▶ EXERCISE
Here are the records. Write out exactly the lines between the one holding "The image size is (551, 724)." and the one holding "Task: Start Play in Editor with green arrow", inclusive.

Saved entries:

===============

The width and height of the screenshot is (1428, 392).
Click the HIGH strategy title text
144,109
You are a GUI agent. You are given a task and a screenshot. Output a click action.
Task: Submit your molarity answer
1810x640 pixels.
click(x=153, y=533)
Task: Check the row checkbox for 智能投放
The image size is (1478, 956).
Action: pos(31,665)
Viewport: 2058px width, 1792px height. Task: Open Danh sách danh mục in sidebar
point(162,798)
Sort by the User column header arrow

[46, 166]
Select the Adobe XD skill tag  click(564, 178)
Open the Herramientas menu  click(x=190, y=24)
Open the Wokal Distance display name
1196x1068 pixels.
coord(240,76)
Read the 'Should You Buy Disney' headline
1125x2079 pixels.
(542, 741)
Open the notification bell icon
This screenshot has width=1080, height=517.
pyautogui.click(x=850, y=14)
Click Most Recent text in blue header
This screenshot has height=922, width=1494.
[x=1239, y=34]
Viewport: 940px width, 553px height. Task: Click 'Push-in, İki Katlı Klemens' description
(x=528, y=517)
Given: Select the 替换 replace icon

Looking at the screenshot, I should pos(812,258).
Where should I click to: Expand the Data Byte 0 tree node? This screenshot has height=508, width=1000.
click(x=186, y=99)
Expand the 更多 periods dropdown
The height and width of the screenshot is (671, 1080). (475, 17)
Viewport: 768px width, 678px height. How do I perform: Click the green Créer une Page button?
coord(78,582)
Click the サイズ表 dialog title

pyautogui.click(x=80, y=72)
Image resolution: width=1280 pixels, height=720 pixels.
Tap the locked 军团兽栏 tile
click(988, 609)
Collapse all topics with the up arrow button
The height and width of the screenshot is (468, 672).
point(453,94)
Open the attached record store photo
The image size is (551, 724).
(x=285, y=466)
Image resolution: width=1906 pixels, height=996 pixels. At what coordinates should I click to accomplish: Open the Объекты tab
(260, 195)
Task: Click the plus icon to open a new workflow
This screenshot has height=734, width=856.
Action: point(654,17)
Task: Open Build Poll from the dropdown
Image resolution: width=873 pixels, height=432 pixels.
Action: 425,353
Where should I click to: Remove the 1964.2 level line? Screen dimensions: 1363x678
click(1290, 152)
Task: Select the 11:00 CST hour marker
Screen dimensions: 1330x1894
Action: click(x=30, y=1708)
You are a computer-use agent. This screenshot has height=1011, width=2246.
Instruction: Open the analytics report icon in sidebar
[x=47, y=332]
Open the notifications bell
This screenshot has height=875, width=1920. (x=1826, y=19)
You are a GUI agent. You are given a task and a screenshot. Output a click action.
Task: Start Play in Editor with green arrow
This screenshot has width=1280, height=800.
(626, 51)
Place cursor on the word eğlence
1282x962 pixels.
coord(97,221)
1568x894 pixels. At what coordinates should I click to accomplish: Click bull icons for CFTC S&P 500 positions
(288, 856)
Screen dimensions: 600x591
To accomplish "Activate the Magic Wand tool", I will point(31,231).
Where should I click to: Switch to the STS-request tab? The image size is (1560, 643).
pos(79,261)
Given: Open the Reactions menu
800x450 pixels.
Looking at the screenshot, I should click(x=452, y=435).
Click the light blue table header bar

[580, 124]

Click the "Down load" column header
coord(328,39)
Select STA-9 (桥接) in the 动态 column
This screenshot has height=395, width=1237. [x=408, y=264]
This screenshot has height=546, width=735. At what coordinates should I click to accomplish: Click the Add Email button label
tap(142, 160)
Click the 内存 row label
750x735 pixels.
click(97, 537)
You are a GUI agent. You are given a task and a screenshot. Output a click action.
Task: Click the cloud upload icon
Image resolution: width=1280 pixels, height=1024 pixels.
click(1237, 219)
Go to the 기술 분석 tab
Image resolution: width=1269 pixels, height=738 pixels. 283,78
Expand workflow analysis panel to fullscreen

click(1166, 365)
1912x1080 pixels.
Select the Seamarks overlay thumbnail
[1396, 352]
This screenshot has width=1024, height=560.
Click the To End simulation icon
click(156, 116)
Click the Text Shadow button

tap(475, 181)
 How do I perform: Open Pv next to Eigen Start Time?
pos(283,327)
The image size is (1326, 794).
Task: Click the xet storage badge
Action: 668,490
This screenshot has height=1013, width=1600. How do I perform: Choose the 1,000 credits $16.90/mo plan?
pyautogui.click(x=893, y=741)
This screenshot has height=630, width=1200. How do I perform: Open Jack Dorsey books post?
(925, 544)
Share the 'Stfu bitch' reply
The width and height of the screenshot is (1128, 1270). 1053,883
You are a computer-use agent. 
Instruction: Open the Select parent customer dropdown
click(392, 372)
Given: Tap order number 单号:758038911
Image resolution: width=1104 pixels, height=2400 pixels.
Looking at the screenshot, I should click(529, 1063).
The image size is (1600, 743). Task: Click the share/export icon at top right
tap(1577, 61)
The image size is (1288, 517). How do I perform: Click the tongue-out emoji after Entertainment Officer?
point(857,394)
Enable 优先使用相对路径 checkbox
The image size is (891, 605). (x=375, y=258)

===============

▶ RESULT OF THE EXERCISE
The image size is (551, 724).
(x=285, y=466)
Image resolution: width=1906 pixels, height=996 pixels. At what coordinates should I click to accomplish: Open the Объекты tab
(260, 195)
Task: Click the plus icon to open a new workflow
This screenshot has height=734, width=856.
Action: point(654,17)
Task: Open Build Poll from the dropdown
Image resolution: width=873 pixels, height=432 pixels.
Action: 425,353
Where should I click to: Remove the 1964.2 level line? Screen dimensions: 1363x678
click(1290, 152)
Task: Select the 11:00 CST hour marker
Screen dimensions: 1330x1894
Action: click(x=30, y=1708)
You are a computer-use agent. This screenshot has height=1011, width=2246.
Instruction: Open the analytics report icon in sidebar
[x=47, y=332]
Open the notifications bell
This screenshot has height=875, width=1920. (x=1826, y=19)
You are a GUI agent. You are given a task and a screenshot. Output a click action.
Task: Start Play in Editor with green arrow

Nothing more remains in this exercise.